Truest statement of the week II

With considerable help from the corporate media, the Obama administration is claiming much of the credit for the pending release of about 6,000 federal prison inmates, most of them convicted under the now-defunct statute that mandated 100-to-1 penalties for possession and sale of crack cocaine, versus the powdered kind preferred by whites. In reality, Obama’s Justice Department has fought since 2011 to prevent most of these same, overwhelmingly Black inmates from being set free under the terms of the Fair Sentencing Act of 2010. Attorney General Eric Holder successfully argued against retroactive application of the new law, thus condemning the roughly 6,000 federal prisoners convicted under the old statute to serve out their draconian sentences, or to apply for individual review. Ever since, the Justice Department has given thumbs-up or thumbs-down to a steady stream of inmates seeking to prove their individual qualifications for release.
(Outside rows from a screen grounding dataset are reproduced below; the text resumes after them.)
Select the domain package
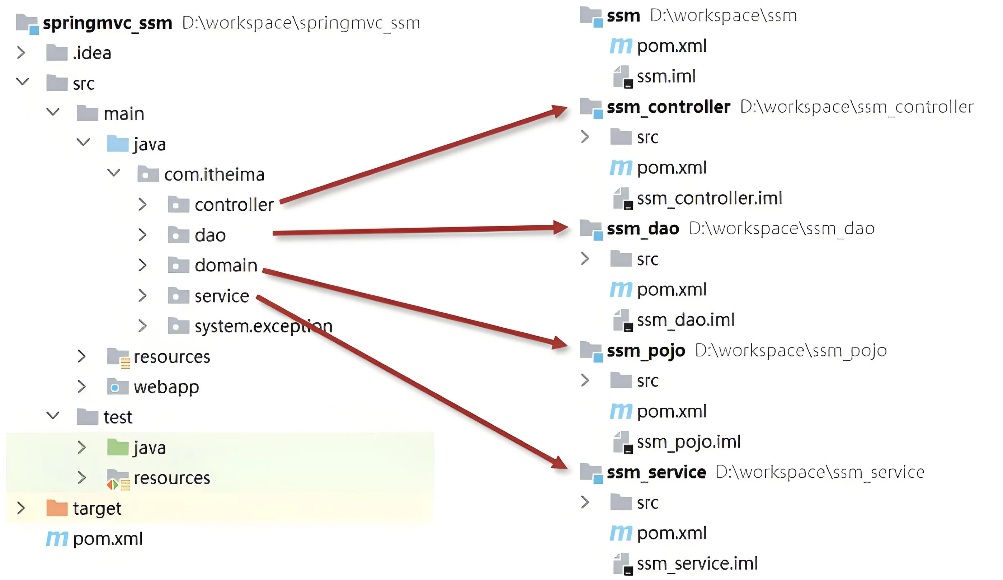Image resolution: width=1003 pixels, height=580 pixels. click(226, 265)
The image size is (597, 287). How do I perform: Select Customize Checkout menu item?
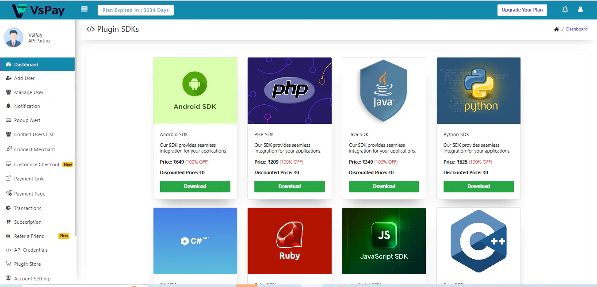[x=37, y=165]
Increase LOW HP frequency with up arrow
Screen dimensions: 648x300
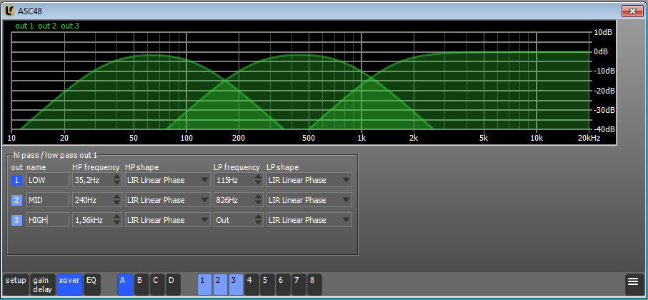click(117, 177)
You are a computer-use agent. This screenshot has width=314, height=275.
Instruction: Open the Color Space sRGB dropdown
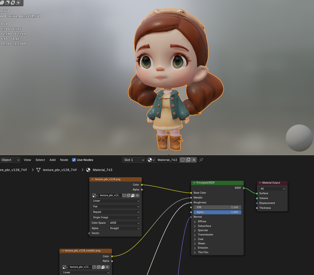124,223
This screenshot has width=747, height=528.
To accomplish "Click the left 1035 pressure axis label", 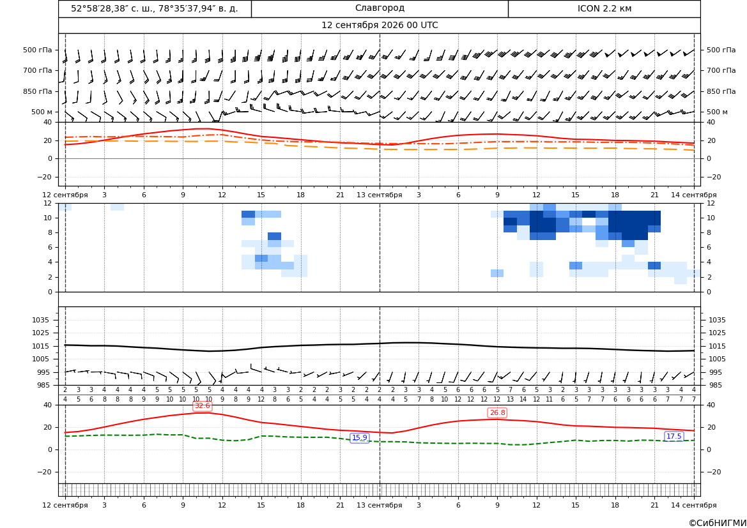I will [x=45, y=320].
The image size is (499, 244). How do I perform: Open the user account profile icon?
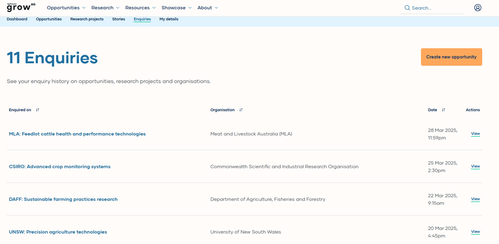[478, 8]
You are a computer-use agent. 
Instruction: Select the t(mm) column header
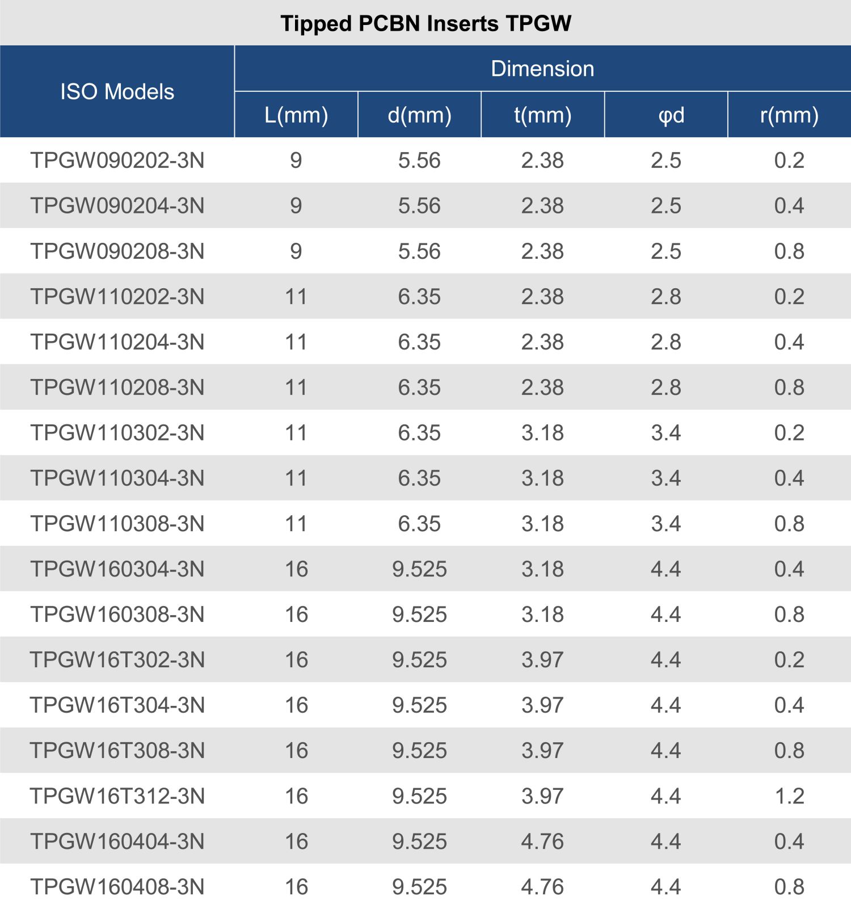542,115
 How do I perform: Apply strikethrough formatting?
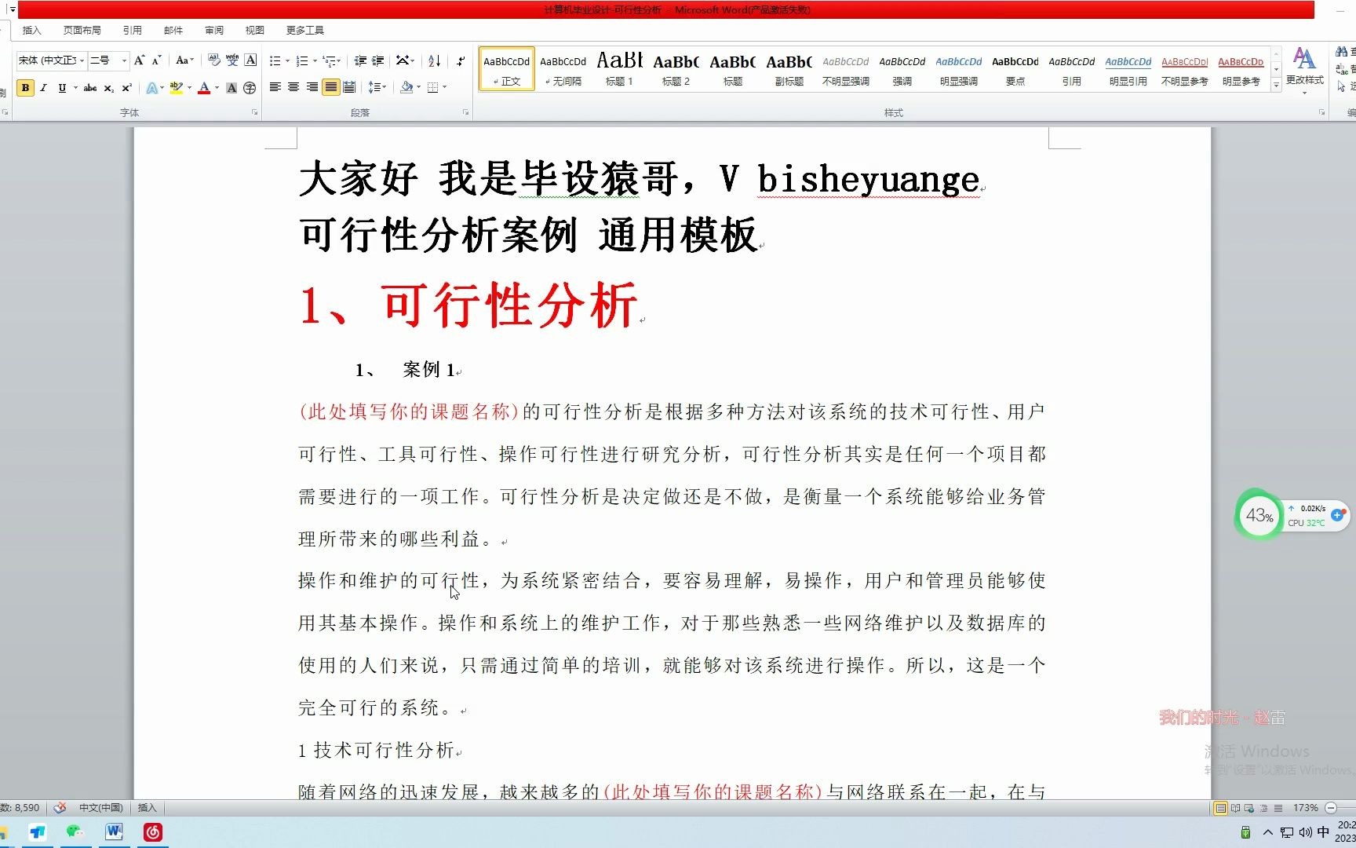pyautogui.click(x=90, y=88)
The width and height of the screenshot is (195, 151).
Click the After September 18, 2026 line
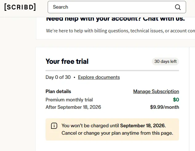[x=73, y=107]
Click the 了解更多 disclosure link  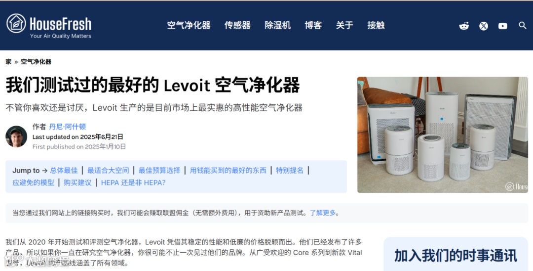click(323, 213)
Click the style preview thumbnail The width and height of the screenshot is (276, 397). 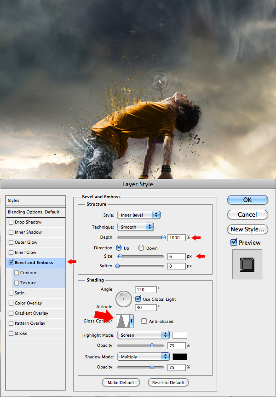[x=247, y=264]
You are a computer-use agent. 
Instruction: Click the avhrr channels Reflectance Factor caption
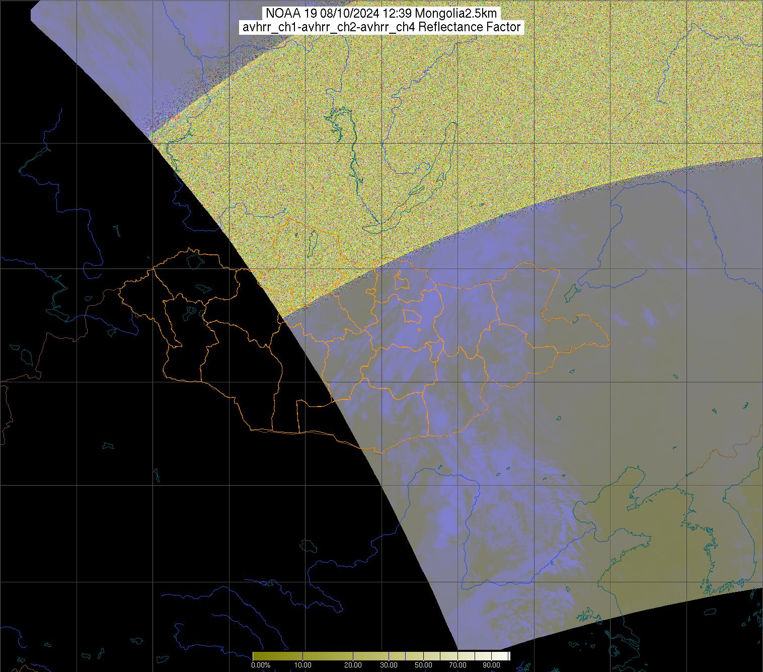tap(381, 27)
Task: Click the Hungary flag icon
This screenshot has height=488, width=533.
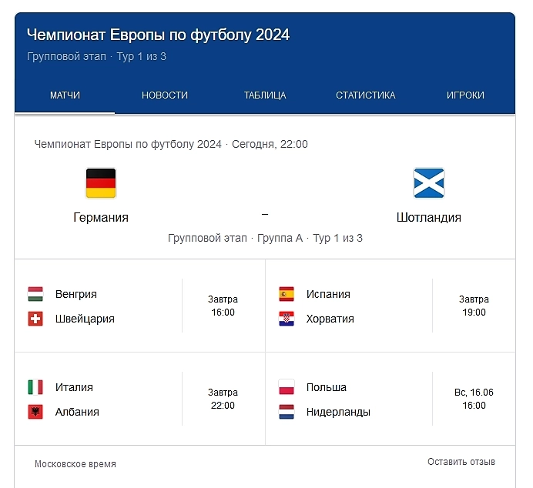Action: (35, 294)
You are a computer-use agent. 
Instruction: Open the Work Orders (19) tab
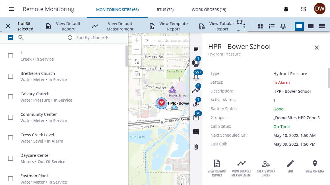pos(209,10)
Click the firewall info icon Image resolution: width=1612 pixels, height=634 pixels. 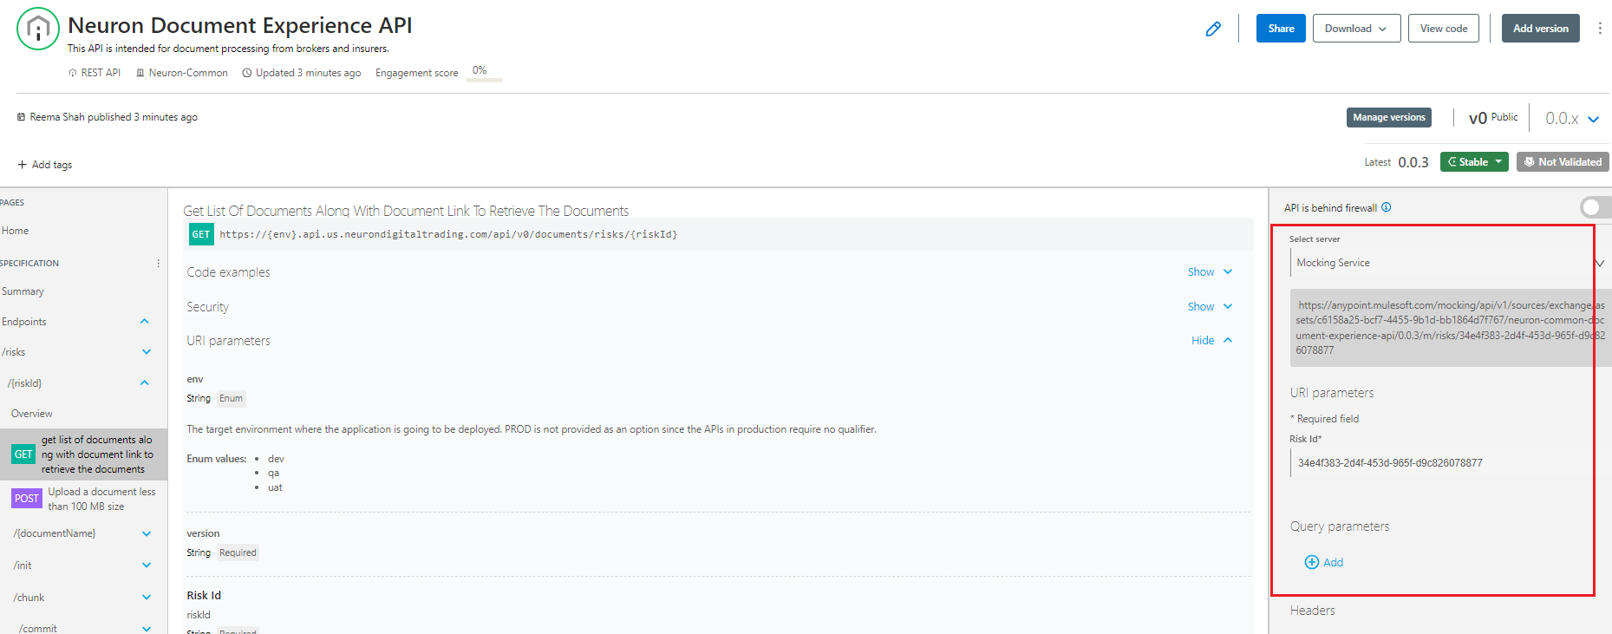tap(1386, 207)
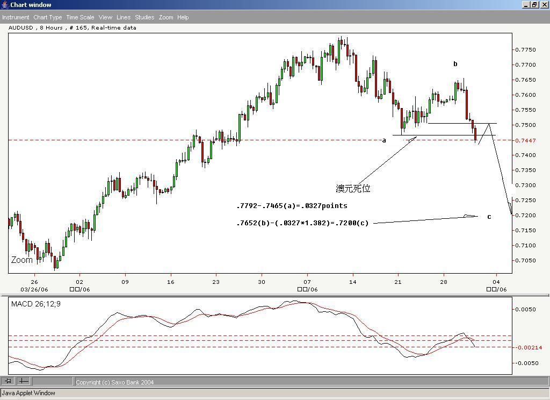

It is, therefore, a revision of history – a lie! – to describe the large, one-time, upcoming prisoner release, scheduled to take place between October 30 and November 2, as an Obama administration “initiative.” The administration’s consistent purpose has been to resist the growing, bipartisan consensus to dramatically reduce prison numbers.

-- Glen Ford, "Obama's Justice: Holder Fought Prisoner Release, Lynch Backtracks on Killer Cops" (Black Agenda Report).